The Midwife of Hope River begins on Black Tuesday, the day the stock market crashed, but Patience, the midwife for the area, has more pressing concerns on her mind. She is delivering a baby on her own. She has recently lost her mentor and friend, Mrs. Kelly, who she worked with as assistant midwife. The book begins with this difficult birth and sets the pattern for the rest of the book: Patience is called to help with a birth and afterwards she records the details in her journal.
The reader gradually learns about Patience and her life before moving to her little house at the base of Hope Mountain. The story switches between the current storyline in Depression Era West Virginia and the events in the past that lead Patience to this small community. Patience has lived an exciting and sometimes surprising life.
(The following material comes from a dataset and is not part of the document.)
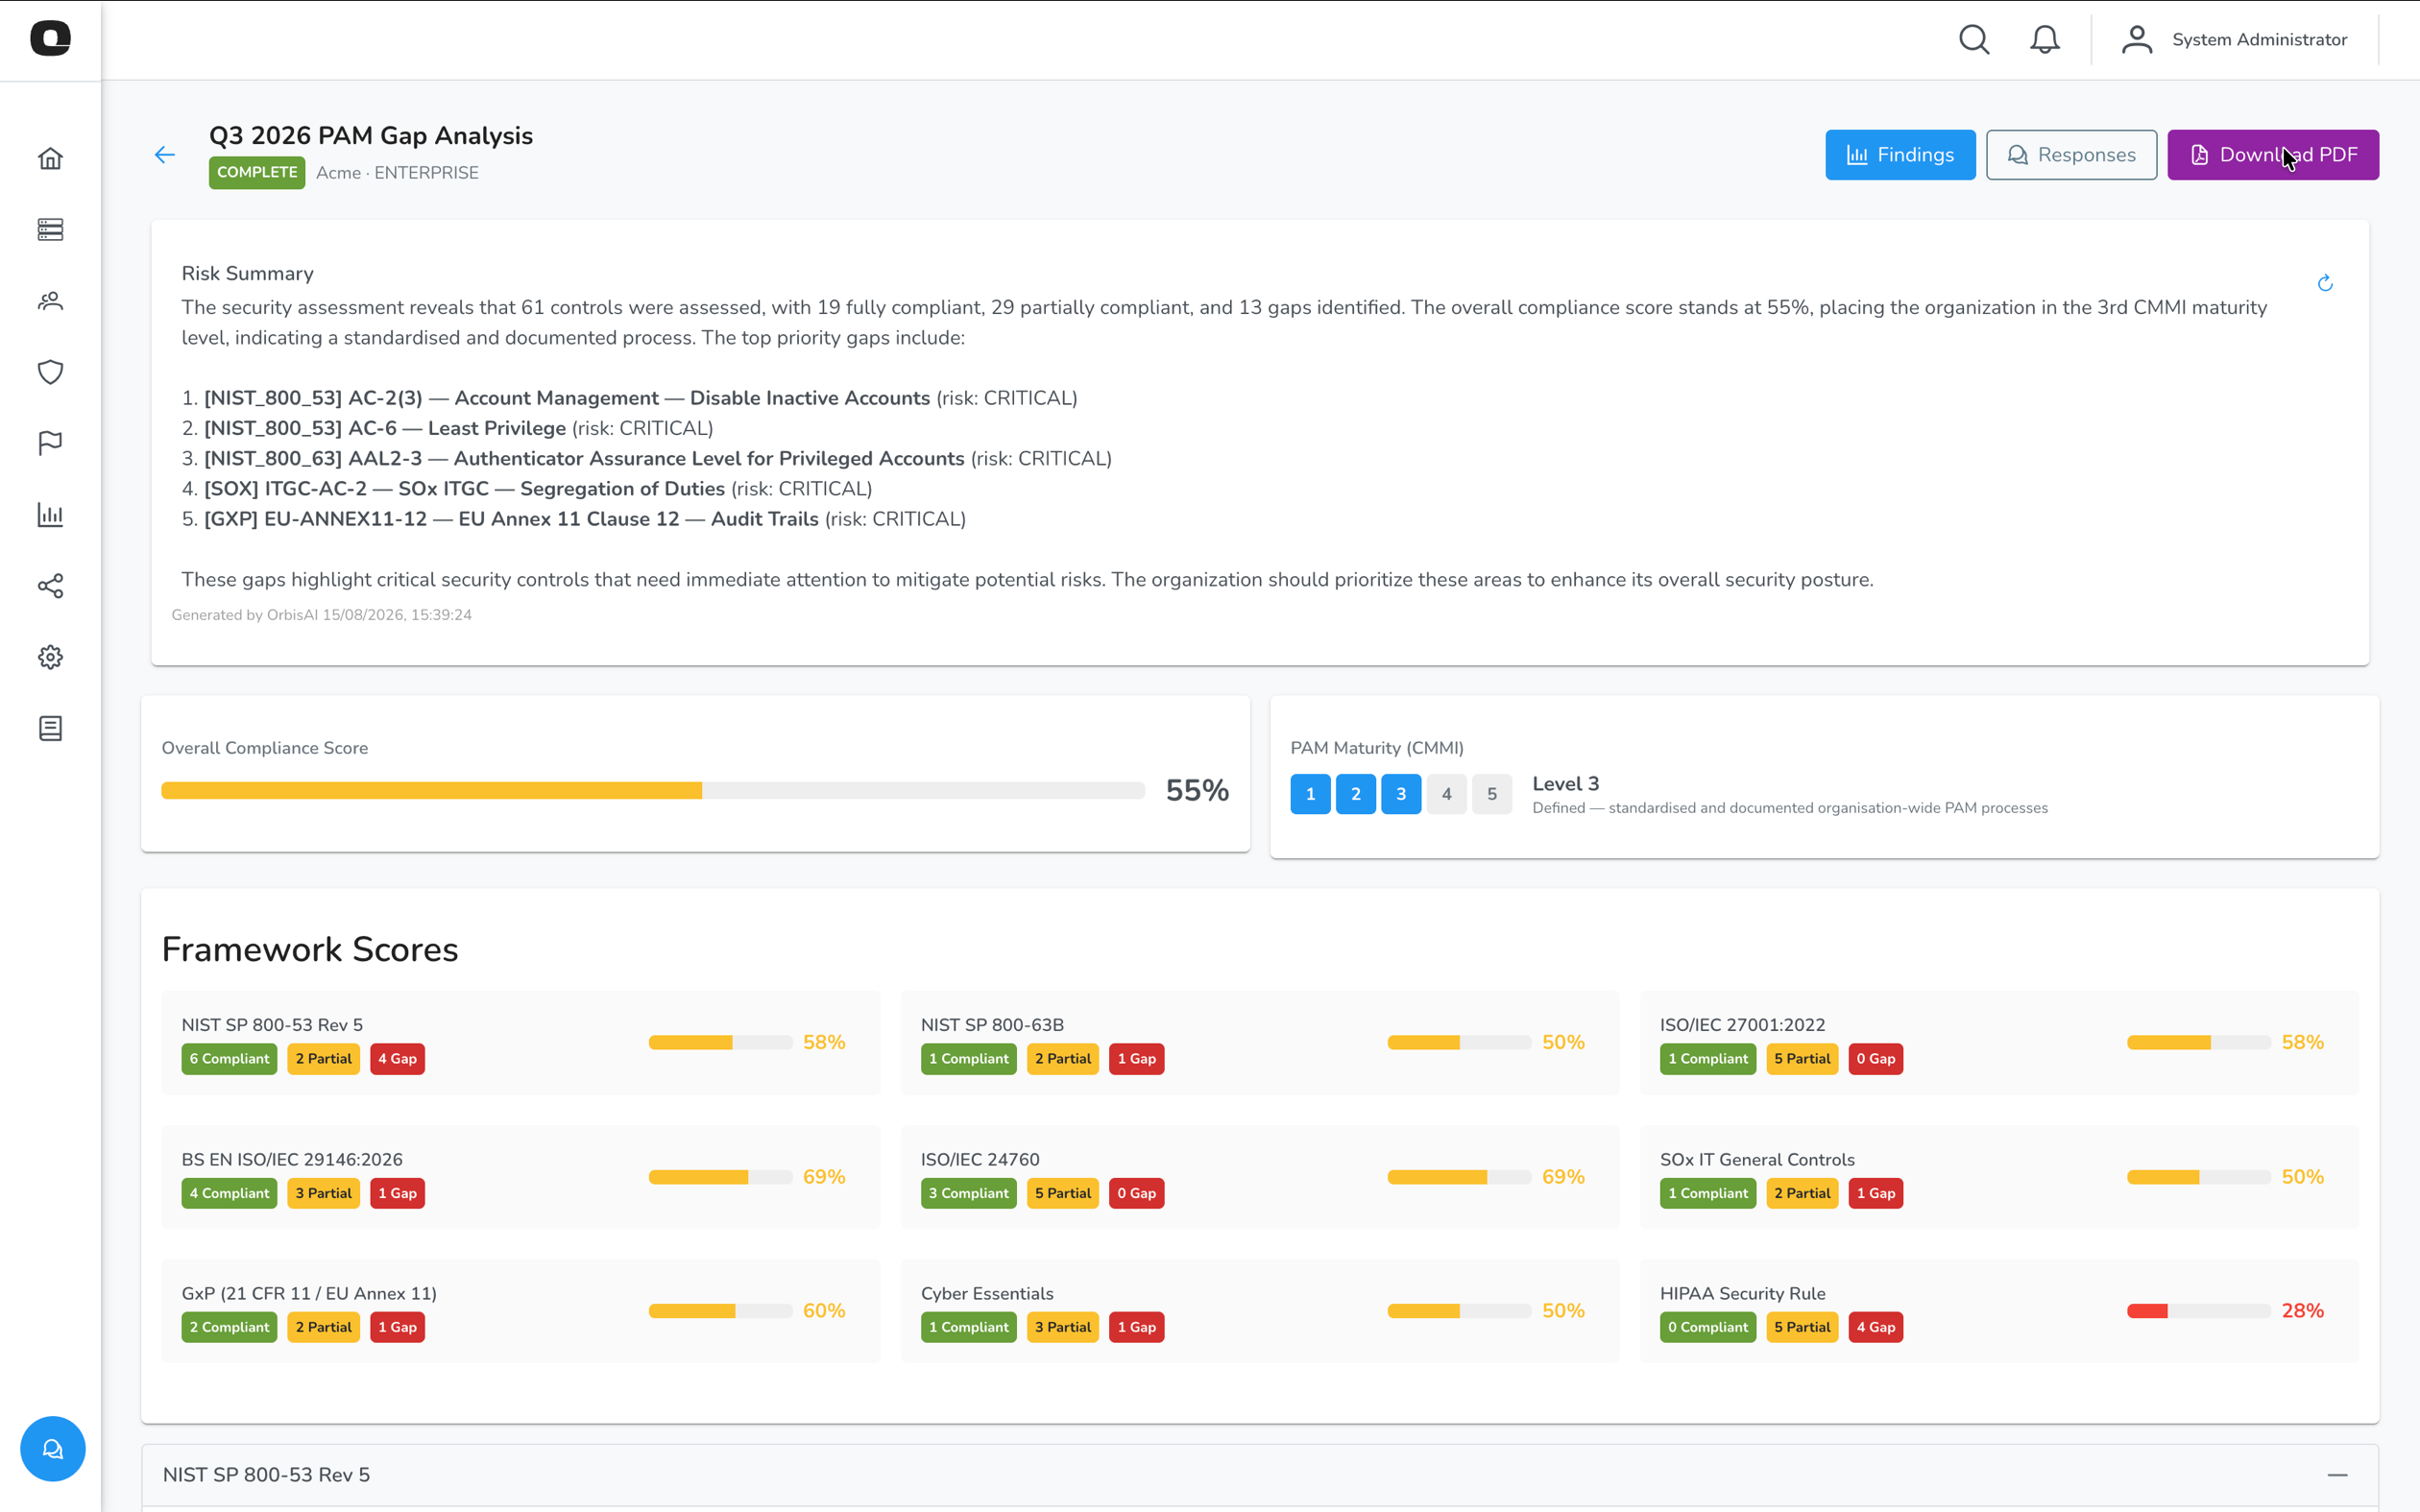The height and width of the screenshot is (1512, 2420).
Task: Open the share nodes icon in sidebar
Action: [50, 586]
There is so much about this book that I just loved. I loved the history and political climate of the era the most. The story includes so many of the societal issues of the time: union organizing, mining dangers, race issues, women's health, socialists and anarchists, the KKK, even the origination of the eight hour work day. I loved the breadth of experiences that Patience had and how she learns and grows and changes her opinions about people and communities.
I loved how Patience seems to be a unifying element between the segregated communities of the community and still manages to cause and get into so much trouble as a result.
I also loved that even though Patience was always anxious to learn more about midwifery from the more experienced women, she wasn't afraid to follow her own instincts and do whatever made the new mother comfortable. She is pretty sassy and very smart and not afraid to speak her mind even in such a tumultuous time.
The Midwife of Hope River is an entertaining, suspenseful, and educational book that I would highly recommend.You don't need to be a midwife or a home birth advocate to enjoy the book. The history alone would make it worthwhile, but the story is wonderful and I really like Patience and wouldn't mind reading more about her life.